Archive for November, 2005:
Domestic Historical Revisionism
My dad and one of my two moms (the one he is married to) are here in Uruguay with us. That is fantastic and supremely bizarre. I wonder if I am still too connected to my dad. I’m certainly not afraid to tell him he is full of it. At the same time, he is one human being whose existence I will never cease to celebrate. I am amazed at how much you really CAN make up for lost time, no matter how much they say you can’t.
One of my flaws as a kid and one of his flaws as a father used to be our inability to coordinate building projects together. He would say, “Wanna help me build the storage shed?,” and I, being thirteen or fifteen or some “teen” age would jump at the chance. It had to be the coolest idea in the world—building something with your dad. In the past I would have said it had to be something like Alexander learning the art of war with Phillip, but then I saw Colin Farrell romping around with other boys in that movie…
But the day would come to do the project, and inevitably, I would be nowhere to be found.

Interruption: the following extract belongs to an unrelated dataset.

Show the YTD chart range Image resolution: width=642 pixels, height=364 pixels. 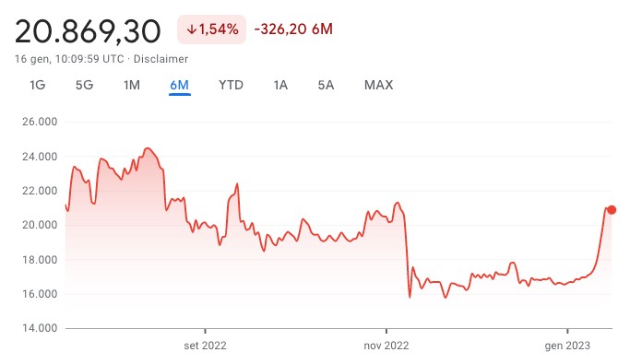[x=231, y=85]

Now, when Dad was fourteen, that probably would’ve meant a leather strap, or worse, losing forty head of cattle, or worse, ceasing to be part owner of a dairy farm.
For me however, burgeoning product of Southern suburban life, it usually meant I had a great time doing something with my friends only to be followed with a deep sense of regret, guilt, and remorse upon arriving home and seeing the project half or completely done.
Yesterday dad and I built a stage riser for a church play. We did it in Uruguay, of all places. With MDF, a skillsaw, a drill, and some woodscrews. At my house. It’s the day before my 32nd birthday, and yet another example of how it IS possible to rewrite history. Do I adore my father too much?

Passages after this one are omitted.